Try it = Below are records; print only the lines from the line containing "Task: Toggle the door lock icon above car" to the end, both included, reproduced exactly and without the pictures.

START Task material

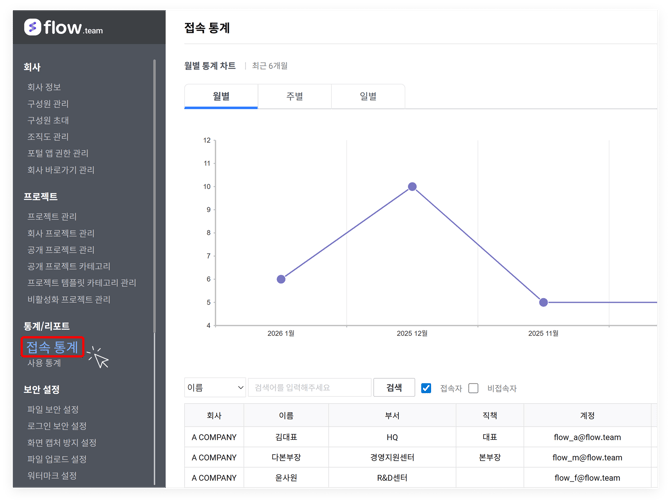
Task: Click the 검색 button
Action: click(x=394, y=388)
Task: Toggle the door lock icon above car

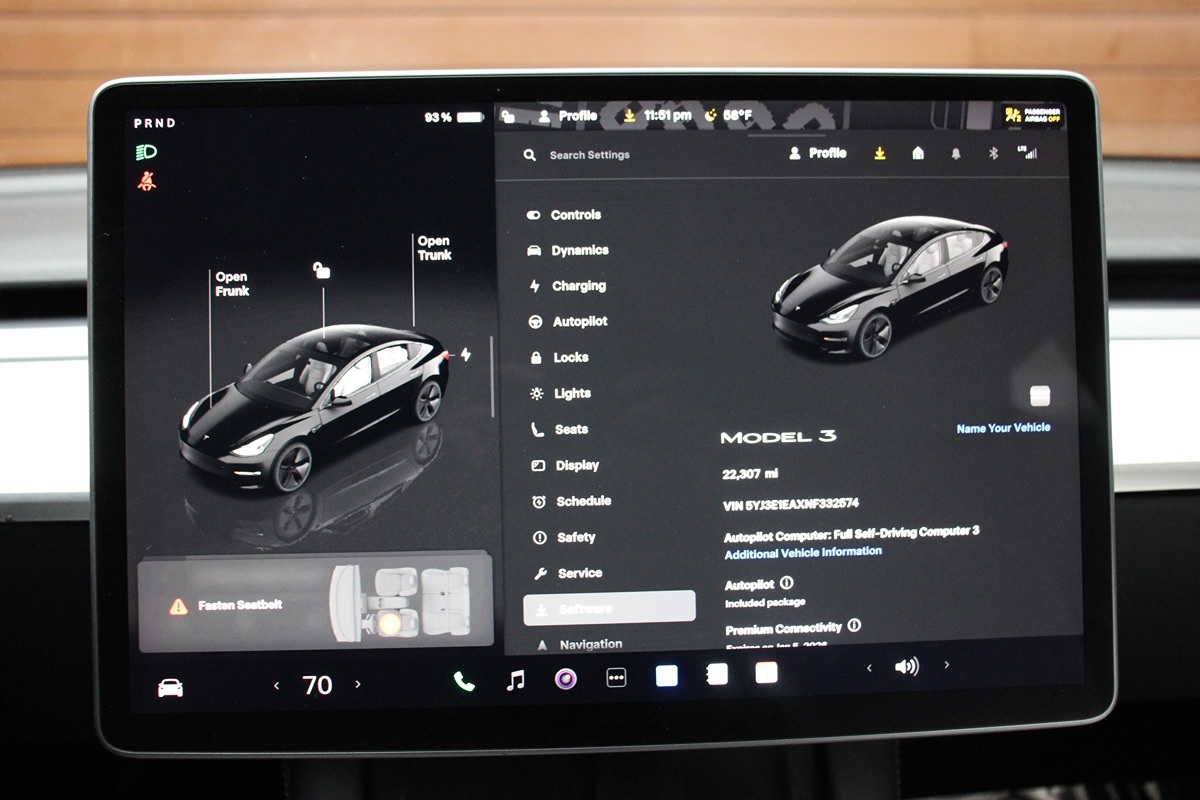Action: [322, 271]
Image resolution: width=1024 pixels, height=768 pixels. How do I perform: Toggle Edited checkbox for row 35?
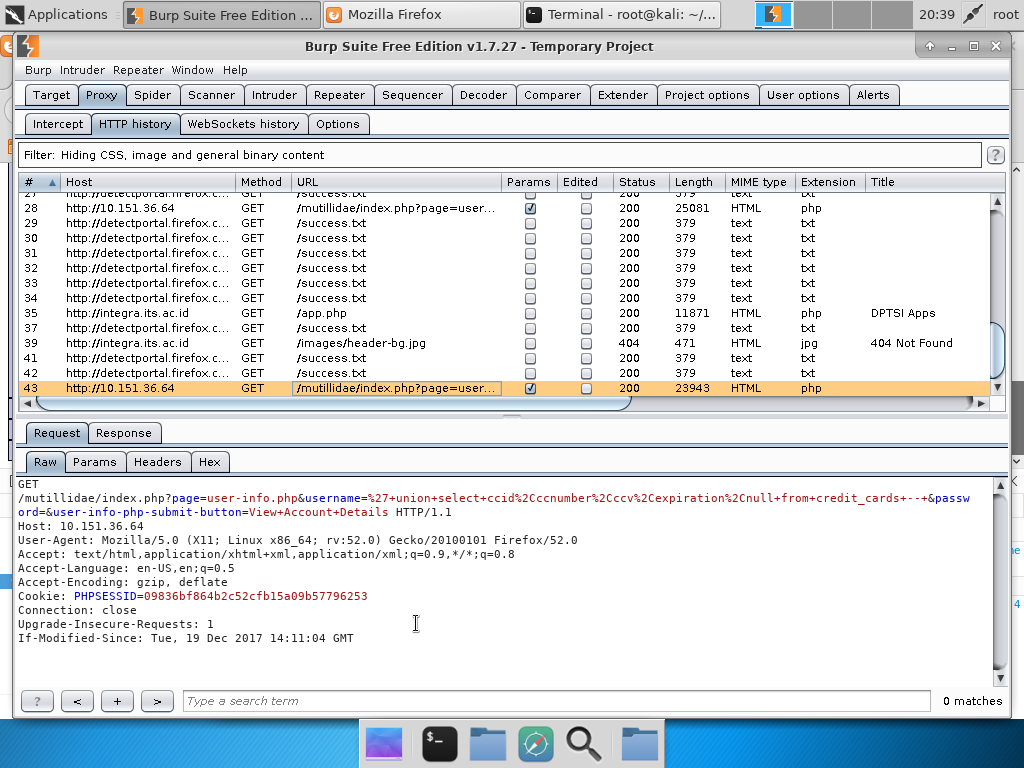pos(586,313)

END Task material

Solution =
Task: Toggle the door lock icon above car

Action: [322, 271]
Image resolution: width=1024 pixels, height=768 pixels. How do I perform: Toggle Edited checkbox for row 35?
pos(586,313)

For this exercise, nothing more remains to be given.